[Data listing]
※

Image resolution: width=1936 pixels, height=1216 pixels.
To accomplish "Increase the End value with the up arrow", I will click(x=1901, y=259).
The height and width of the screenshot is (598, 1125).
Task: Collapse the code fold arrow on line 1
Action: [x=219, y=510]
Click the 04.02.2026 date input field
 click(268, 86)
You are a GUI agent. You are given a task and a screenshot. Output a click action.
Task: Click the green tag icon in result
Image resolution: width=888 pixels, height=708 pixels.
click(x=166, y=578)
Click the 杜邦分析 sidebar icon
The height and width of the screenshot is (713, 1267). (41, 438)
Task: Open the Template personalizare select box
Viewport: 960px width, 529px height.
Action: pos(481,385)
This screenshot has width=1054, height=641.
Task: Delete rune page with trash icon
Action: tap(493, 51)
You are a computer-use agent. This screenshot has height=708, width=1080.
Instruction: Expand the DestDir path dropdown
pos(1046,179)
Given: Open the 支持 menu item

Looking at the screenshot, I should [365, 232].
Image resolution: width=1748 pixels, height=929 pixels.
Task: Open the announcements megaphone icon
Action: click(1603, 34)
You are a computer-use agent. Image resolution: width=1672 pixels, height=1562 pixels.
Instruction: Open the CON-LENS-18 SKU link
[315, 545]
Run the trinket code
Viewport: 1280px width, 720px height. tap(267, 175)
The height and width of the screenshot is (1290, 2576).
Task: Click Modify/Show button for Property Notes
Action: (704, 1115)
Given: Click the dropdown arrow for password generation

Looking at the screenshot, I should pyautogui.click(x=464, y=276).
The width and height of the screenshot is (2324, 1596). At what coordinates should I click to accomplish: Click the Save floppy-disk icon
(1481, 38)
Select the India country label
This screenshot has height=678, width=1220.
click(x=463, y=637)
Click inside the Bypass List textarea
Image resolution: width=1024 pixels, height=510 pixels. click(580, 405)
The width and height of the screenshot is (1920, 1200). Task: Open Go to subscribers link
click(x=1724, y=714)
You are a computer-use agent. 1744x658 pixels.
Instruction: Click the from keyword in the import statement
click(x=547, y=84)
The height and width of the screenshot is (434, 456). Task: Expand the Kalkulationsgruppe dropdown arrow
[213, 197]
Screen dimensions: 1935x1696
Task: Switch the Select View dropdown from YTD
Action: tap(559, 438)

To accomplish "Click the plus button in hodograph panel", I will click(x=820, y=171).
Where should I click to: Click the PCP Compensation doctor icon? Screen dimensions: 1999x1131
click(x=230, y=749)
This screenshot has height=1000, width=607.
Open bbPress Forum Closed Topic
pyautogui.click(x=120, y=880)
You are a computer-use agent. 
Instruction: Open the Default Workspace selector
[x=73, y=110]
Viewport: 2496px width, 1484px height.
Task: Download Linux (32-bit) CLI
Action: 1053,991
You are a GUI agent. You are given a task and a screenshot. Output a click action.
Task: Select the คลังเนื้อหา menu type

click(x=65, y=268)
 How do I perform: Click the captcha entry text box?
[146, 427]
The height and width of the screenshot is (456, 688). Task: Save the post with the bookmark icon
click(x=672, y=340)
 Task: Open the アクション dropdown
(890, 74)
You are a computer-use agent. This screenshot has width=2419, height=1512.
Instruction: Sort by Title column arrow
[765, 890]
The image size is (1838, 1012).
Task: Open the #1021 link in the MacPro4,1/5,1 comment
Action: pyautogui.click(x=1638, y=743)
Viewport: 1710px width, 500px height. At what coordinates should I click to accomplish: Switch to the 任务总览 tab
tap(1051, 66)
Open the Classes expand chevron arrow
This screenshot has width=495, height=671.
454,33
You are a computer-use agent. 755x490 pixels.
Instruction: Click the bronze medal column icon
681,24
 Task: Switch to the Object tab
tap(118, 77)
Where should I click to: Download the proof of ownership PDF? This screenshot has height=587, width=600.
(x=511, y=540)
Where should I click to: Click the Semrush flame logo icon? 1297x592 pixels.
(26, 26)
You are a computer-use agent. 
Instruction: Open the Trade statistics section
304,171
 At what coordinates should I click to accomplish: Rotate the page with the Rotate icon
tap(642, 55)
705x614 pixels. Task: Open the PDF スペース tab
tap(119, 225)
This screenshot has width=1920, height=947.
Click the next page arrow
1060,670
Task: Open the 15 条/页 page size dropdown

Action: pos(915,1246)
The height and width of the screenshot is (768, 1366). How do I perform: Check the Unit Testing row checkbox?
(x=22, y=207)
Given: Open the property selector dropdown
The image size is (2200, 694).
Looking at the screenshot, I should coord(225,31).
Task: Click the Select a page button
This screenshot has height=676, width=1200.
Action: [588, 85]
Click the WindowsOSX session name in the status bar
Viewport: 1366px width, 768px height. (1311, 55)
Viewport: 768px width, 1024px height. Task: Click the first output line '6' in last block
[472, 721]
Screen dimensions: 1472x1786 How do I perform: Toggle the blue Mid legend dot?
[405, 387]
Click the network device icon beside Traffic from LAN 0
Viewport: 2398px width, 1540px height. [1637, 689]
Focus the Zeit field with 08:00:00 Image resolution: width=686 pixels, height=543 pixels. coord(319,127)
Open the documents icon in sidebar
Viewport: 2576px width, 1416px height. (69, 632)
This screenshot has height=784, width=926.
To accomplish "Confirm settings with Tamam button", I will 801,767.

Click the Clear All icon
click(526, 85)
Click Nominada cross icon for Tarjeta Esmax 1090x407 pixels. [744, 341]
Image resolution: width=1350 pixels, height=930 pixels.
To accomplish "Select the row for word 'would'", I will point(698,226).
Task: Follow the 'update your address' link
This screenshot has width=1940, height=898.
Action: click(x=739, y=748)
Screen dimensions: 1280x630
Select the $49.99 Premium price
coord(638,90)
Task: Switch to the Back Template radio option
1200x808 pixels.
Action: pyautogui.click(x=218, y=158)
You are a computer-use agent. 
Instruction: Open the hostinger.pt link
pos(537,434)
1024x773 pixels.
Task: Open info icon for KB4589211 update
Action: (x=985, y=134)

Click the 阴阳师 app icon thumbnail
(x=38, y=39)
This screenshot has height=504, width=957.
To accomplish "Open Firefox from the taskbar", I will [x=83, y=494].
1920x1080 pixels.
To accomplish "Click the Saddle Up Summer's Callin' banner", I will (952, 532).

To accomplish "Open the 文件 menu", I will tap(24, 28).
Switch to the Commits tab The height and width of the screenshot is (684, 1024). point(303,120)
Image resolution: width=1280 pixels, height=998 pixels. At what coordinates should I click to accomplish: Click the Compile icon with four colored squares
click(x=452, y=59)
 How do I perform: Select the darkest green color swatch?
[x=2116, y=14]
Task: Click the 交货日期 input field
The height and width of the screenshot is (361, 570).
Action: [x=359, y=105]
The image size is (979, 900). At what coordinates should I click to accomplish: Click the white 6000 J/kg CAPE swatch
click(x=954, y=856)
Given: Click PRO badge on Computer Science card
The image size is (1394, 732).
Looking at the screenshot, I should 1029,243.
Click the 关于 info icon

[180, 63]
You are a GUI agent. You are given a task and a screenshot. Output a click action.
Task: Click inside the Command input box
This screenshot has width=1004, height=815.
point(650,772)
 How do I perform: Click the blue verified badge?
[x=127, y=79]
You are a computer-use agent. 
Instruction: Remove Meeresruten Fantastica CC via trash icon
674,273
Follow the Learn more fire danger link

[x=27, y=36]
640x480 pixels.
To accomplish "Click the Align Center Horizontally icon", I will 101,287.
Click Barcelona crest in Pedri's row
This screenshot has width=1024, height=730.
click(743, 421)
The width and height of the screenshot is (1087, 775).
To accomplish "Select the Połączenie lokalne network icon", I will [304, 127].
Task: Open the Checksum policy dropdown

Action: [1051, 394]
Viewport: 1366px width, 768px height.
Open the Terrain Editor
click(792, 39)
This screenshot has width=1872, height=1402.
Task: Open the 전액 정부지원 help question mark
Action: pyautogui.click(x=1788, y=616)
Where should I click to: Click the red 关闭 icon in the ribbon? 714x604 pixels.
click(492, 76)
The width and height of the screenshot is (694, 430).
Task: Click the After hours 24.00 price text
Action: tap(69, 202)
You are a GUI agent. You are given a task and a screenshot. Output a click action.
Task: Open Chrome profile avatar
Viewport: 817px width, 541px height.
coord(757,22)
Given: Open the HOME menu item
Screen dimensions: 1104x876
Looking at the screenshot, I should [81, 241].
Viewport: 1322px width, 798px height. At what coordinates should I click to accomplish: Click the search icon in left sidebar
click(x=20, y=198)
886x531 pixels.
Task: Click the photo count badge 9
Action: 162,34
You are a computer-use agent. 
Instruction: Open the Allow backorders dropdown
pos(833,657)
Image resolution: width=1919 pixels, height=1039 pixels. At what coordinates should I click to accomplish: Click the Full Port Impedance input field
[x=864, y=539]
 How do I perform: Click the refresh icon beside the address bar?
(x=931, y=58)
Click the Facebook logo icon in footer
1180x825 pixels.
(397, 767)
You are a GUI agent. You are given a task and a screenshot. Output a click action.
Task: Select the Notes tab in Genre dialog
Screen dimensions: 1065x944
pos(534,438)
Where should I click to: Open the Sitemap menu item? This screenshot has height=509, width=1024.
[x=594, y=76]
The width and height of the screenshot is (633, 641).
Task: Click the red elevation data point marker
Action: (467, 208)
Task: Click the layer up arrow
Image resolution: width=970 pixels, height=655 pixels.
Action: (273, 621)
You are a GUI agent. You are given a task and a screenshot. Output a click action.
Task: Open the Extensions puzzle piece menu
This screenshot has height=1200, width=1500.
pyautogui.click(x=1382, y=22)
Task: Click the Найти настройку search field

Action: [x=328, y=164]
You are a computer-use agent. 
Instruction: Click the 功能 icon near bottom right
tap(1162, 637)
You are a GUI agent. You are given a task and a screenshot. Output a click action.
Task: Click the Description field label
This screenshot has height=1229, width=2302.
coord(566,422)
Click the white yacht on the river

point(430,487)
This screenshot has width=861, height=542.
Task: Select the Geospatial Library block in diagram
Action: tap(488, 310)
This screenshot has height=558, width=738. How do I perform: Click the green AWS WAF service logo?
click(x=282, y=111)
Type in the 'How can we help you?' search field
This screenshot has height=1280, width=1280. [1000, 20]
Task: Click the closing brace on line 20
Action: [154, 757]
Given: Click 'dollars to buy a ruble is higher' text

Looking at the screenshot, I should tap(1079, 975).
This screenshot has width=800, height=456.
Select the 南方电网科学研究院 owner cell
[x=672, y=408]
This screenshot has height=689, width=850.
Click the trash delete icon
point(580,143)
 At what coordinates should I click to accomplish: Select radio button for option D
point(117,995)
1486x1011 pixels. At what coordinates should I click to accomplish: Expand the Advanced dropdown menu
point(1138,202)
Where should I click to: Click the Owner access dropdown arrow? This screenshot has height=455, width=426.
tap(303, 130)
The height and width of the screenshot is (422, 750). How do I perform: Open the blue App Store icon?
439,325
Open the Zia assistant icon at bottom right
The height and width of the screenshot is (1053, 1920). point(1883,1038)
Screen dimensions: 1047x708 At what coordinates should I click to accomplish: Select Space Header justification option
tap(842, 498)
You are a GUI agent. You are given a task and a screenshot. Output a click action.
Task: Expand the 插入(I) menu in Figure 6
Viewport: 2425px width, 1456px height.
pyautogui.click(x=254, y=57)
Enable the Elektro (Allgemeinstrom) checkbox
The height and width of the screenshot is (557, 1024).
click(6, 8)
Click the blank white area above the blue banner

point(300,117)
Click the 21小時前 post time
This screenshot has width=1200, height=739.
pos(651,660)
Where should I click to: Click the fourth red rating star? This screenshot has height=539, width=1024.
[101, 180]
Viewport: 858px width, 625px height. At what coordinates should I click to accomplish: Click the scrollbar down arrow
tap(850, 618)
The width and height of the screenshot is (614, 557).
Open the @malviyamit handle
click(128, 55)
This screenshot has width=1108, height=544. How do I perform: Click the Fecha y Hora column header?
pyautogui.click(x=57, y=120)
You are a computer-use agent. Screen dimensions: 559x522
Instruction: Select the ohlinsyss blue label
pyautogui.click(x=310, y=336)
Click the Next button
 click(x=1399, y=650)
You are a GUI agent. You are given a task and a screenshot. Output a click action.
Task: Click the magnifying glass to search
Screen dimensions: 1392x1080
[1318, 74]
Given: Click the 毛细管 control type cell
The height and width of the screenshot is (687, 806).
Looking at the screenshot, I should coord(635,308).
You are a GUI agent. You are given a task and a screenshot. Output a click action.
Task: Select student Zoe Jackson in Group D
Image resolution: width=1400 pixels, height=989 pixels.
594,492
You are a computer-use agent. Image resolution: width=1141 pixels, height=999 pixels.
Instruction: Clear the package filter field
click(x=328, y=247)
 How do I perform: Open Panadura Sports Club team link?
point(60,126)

※

Find every line in the rows that contains the word "swatch" and copy each one.

- [Result]:
 How do I perform: Select the darkest green color swatch?
The image size is (979, 900). At what coordinates should I click to accomplish: Click the white 6000 J/kg CAPE swatch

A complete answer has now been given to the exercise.